Wednesday, June 24, 2020

Chamber of Commerce’s CCMC calls for postponement of phase two of CAM reporting

By John Filar Atwood

In light of the circumstances created by the COVID-19 pandemic, the U.S. Chamber of Commerce’s Center for Capital Markets Competitiveness (CCMC) has asked the PCAOB to postpone the effective date for implementing phase two of reporting critical audit matters (CAMs). The CCMC recommended a one-year delay, with the option of voluntary early implementation.

In a comment letter responding to the PCAOB’s request for feedback on stakeholders’ initial experiences with auditor reporting of CAMs, the CCMC noted that because of the pandemic other accounting and auditing standard-setters such as the Financial Accounting Standards Board, the Auditing Standards Board, and the American Institute of Certified Public Accountants have postponed the effective dates for implementing their new standards. The CCMC urged the PCAOB to do the same.

Under a phased implementation plan, the PCAOB’s auditor reporting standards related to CAMs took effect for fiscal years ending on or after June 30, 2019 for large accelerated filers. The second effective date, which affects the audits of all other companies to which the CAM requirements apply, is for audits of fiscal years ending on or after December 15, 2020.

The SEC has asked the PCAOB to complete a post-implementation review, including some analysis between effective dates for CAMs. The PCAOB intends to complete the interim analysis before the second phase of CAM implementation begins.

The CCMC said that it supports post-implementation reviews of accounting and auditing standards. It noted, however, that phased implementation provides an opportunity for the PCAOB to consider necessary adjustments to its standards.

Due to the spread of the coronavirus and the accompanying shutdown of the U.S. economy, this is not a time for business as usual for any stakeholder, the CCMC said. Instead, all stakeholders are busy meeting their professional and personal responsibilities, and will be forced to do so for the foreseeable future as the industry works to navigate a path forward.

Advantages to a delay. Under these circumstances, the CCMC suggested that the PCAOB postpone the effective date for phase two of CAM reporting. The group cited what it sees as several advantages to this approach.

First, in addition to giving some relief during difficult times, postponement would provide an opportunity for a high-quality implementation of the second phase of CAM reporting, hopefully when the distractions from the pandemic are diminished, the CCMC stated.

Second, given the PCAOB’s concern about conducting an interim review of auditor reporting of CAMs before the second phase of implementation of the requirements, postponing the phase two effective date would provide extra time for the PCAOB to consider evidence from an interim analysis and make any necessary adjustments related to auditor reporting of CAMs, according to the CCMC. The group added that postponement would provide adequate time for phase two auditor reporting to incorporate any adjustments, which otherwise would not occur under the PCAOB’s current approach.

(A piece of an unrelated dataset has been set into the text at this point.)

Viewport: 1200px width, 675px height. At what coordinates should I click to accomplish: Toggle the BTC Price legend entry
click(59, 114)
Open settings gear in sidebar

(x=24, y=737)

Third, the CCMC believes that postponing the effective date for phase two, while allowing for voluntary early implementation, would also facilitate the PCAOB’s post-implementation review of CAM reporting standards by expanding the conditions for, and circumstances of, the PCAOB’s phased implementation.

Comments from the U.K. The PCAOB also received comments from the U.K.’s Institute of Chartered Accountants in England and Wales (ICAEW). The ICAEW believes that the new CAM reporting requirements have made the audit report more relevant and informative to investors and other financial statement users. The group commended the PCAOB for its ongoing review of the new requirements.

The ICAEW said that while investors expect to see improvements in auditor reporting over time, they also expect changes in auditor reporting requirements where necessary. The U.K. accounting body said that the PCAOB should avoid excessive focus on failures in execution, particularly if it becomes clear that investors are looking for something different. In its view, standard-setters should seek to align their respective requirements to a greater extent than they have to date.

Investors, analysts, users, preparers and auditors of financial statements all have an interest in the differences between CAMs as reported in the U.S., and key audit matters (KAMs) reported in the U.K., Europe and elsewhere, according to the ICAEW. The group said that as the PCAOB develops its thinking in this area, it can afford to be clear about the differences, what it can learn from experience in other jurisdictions, and what it believes are the limitations of reporting under different regimes.

The ICAEW believes that the PCAOB is aware that investors are interested in these matters and that some auditors seek to minimize the differences in reporting where possible. It noted that the PCAOB has chosen to adopt a reporting model that diverges from the model adopted by the IAASB. The ICAEW stated that in the coming months and years, the PCAOB will be called on to defend that position, and to modify it, if investors believe it is warranted. The group encouraged the PCAOB to seek to understand the differences through its public outreach, as well as privately, to better serve investors.